Thank you. We're going over to the Zoom webinar now, and Justin Forsythe from UBS.

Justin Forsythe
Analyst, UBS

Awesome. Sounds like you can hear me. Thanks again. This is Justin Forsythe of UBS. Oh, that sounds very bad. Is it better now? Okay, great. Thank you so much for the questions here. I wanted to ask on Wise Platform and thank you team for Oh, man, that is brutal. I don't think that's me, but I'll just keep talking.

Thank you for Wise Connect a few weeks back in London. I think that was a great presentation. I guess this one to start is for either Kristo or Nilan. It seems like you're having a great amount of success in winning the retail banking operations of financial institution Platform customers. I'm thinking Standard Chartered, Raiffeisen, UniCredit, Capitec, Itaú, et cetera.

Are there examples where you've had success in the corporate and commercial banking operations as well, or is Wise Platform just simply better suited for the retail bank? Emmanuel, still on platforms, it seems to me like we might hit that 10% medium-term target, for mix of Platform TPV this year. If we do so, that would be less than two years.

The initial target for the medium term, I think, was about three-five years, so to hit that 10%. What is the output of this? Would you then shift the guidance? I'm also thinking about costs there. If you're exceeding this target kind of ahead of time, does that mean there's potential to exceed either your revenue and/or the cost side?

On the cost side, I mean, a lot of your costs are fixed. I think, what, 65% of your costs are fixed. If you're then exceeding on the top line, I would think that would drop through to bottom line as well.

Nilan Peiris
Chief Product Officer, Wise

Let me repeat the questions. I think the first one was, we seem to make a lot of progress with retail banks. Question around what's the corporate banking pipeline in terms of Wise Platform. For Emmanuel, we expected the Wise Platform-

Emmanuel Thomassin
CFO, Wise

Yep

Nilan Peiris
Chief Product Officer, Wise

income to grow.

Emmanuel Thomassin
CFO, Wise

Yep

Nilan Peiris
Chief Product Officer, Wise

revenues to grow quickly. What's your update on this?

Emmanuel Thomassin
CFO, Wise

Yeah.

Nilan Peiris
Chief Product Officer, Wise

On the Wise Platform side, indeed, we see a lot of traction on the retail banking side, and that's through the dynamic that I talked through earlier around those customers of the retail banks adopting Wise and then that driving banks to come talk to us. Like, you can kind of think through from a corporate perspective, we don't as yet have a high degree of adoption among corporates, so the demand from the corporate banking side is less.

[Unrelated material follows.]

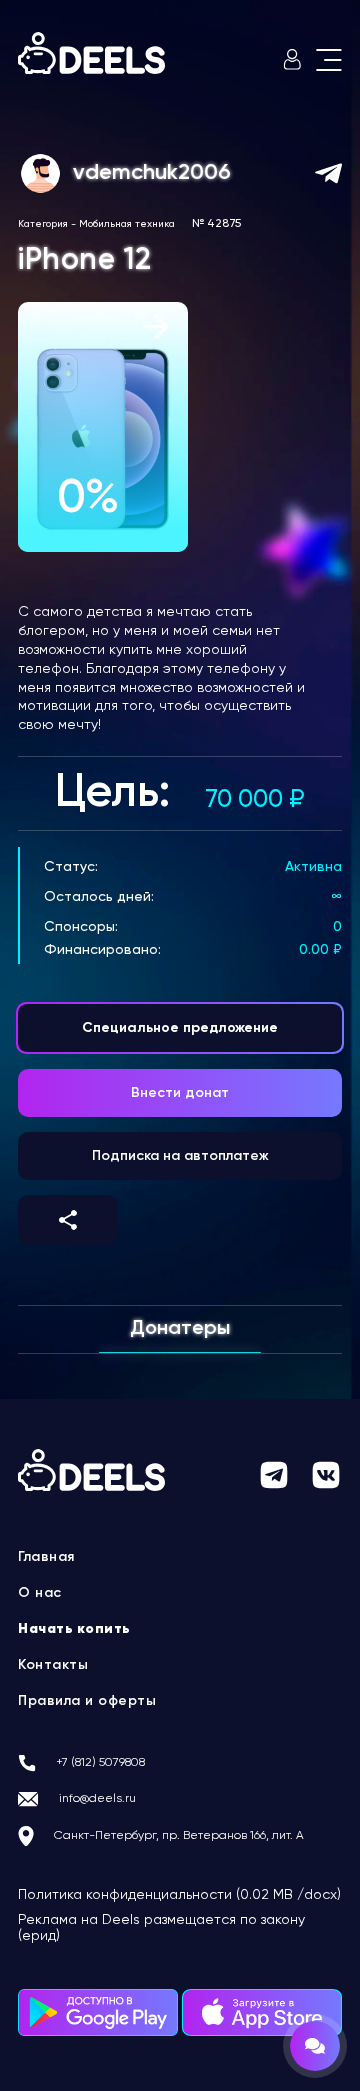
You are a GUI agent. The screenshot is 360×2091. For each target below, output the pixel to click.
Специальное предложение (180, 1028)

That said, we have, you can imagine when you look at our Wise Platform partners, they generally all have retail banking arms, which is where they start, and they all have corporate banking arms. These are all ongoing conversations that we have with our partners.

Emmanuel Thomassin
CFO, Wise

In terms of for, you know, the guidance that we gave at Owners' Day, I think, you know, we're very pleased to welcome Capitec. I mean, like, this is the first bank in Africa that we signed, It's the number one bank in South Africa. We're on track with what we mentioned before.

You mentioned, like, you know, what would be the impact on the financials. It will also here we apply the same cost-plus margin logic, that basically we will be able to operate at the lower take rate for the platforms to make sure that we get even more customers or more partners in the future.

On the terms of margin midterm, we will continue to use the same cost-plus margin logic so that we can attract more and more banks, and it will become even more difficult to compete with us.

Martin Adams
Head of Owner Relations, Wise

Great. Well, thank you. Thank you very much. There we go. The mic's working. Thank you very much to our presenters today. Thank you very much to everybody for joining us via the webcast and here in the room as well.

A replay of today's presentation will soon be available on the Owner Relations website, so please head there if you'd like to rewatch any parts today. For those of you who are in the room with us, we are serving refreshments upstairs, a couple of floors up, either by the lift or the stairs. Please do stay and join us for those. Thank you very much, everybody. Thanks very much.